> About this task
Which lines to output? The line containing "Click the edit" and every line after it in the data below, each copied exactly.

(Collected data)
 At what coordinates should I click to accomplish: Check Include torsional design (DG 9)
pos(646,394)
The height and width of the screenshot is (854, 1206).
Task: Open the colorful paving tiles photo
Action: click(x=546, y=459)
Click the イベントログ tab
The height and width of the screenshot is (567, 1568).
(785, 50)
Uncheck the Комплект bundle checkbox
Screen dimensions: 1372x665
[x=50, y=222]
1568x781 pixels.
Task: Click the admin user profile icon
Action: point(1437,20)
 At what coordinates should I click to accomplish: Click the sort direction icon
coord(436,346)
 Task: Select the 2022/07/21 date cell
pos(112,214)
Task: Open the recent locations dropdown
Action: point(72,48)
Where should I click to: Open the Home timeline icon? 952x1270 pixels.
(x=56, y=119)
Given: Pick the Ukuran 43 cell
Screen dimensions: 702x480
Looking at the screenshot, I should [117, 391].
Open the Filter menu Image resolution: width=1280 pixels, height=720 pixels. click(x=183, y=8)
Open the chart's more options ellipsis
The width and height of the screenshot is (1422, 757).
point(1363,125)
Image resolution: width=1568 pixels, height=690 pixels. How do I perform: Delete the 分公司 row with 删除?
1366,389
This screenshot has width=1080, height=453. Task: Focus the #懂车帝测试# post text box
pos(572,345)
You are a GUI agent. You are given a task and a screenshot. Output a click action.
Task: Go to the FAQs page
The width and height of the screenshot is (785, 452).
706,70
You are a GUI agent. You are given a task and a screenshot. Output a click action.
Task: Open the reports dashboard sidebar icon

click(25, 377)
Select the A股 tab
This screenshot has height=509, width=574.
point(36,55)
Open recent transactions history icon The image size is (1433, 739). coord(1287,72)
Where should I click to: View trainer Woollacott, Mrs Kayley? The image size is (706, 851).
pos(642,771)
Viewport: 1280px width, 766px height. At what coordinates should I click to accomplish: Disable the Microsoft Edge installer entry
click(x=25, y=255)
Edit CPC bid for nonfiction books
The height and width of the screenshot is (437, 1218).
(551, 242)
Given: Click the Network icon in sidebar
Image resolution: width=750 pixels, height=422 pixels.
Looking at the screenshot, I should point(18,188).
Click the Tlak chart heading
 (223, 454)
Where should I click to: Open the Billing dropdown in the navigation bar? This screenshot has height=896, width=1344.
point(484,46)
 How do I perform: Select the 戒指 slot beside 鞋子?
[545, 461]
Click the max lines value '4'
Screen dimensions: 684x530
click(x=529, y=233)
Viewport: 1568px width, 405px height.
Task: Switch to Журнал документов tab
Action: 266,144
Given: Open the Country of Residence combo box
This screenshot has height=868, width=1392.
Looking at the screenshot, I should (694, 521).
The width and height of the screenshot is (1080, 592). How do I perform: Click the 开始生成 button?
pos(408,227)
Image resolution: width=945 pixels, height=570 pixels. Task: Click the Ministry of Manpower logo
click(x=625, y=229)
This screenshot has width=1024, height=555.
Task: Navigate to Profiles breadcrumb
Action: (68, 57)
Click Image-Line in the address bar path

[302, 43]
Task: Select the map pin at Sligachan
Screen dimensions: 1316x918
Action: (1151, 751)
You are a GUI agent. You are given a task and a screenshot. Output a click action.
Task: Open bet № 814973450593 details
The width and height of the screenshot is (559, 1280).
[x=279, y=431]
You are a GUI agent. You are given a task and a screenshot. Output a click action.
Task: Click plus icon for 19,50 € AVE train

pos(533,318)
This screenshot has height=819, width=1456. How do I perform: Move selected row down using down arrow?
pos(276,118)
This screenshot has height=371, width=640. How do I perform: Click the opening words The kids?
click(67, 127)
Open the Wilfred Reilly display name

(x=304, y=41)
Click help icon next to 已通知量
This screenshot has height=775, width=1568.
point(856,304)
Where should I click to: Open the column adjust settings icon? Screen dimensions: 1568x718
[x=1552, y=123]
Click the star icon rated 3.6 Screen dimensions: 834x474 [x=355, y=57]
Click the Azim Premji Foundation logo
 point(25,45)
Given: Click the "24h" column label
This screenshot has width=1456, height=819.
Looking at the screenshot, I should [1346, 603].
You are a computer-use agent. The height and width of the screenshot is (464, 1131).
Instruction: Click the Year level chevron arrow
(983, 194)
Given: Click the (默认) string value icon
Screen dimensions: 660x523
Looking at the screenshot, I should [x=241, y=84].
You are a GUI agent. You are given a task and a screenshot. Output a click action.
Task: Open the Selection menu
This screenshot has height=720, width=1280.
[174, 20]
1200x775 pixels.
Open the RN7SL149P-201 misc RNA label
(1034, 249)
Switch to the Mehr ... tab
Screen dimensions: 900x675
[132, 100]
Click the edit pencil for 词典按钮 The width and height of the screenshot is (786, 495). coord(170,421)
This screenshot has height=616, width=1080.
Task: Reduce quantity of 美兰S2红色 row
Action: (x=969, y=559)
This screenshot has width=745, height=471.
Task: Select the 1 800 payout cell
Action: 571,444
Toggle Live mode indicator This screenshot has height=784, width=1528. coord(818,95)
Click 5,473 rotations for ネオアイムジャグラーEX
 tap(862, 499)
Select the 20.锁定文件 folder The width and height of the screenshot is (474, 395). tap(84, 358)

> Expected output
Click the edit pencil for 词典按钮 The width and height of the screenshot is (786, 495). coord(170,421)
This screenshot has height=616, width=1080.
Task: Reduce quantity of 美兰S2红色 row
Action: (x=969, y=559)
This screenshot has width=745, height=471.
Task: Select the 1 800 payout cell
Action: 571,444
Toggle Live mode indicator This screenshot has height=784, width=1528. coord(818,95)
Click 5,473 rotations for ネオアイムジャグラーEX
 tap(862, 499)
Select the 20.锁定文件 folder The width and height of the screenshot is (474, 395). tap(84, 358)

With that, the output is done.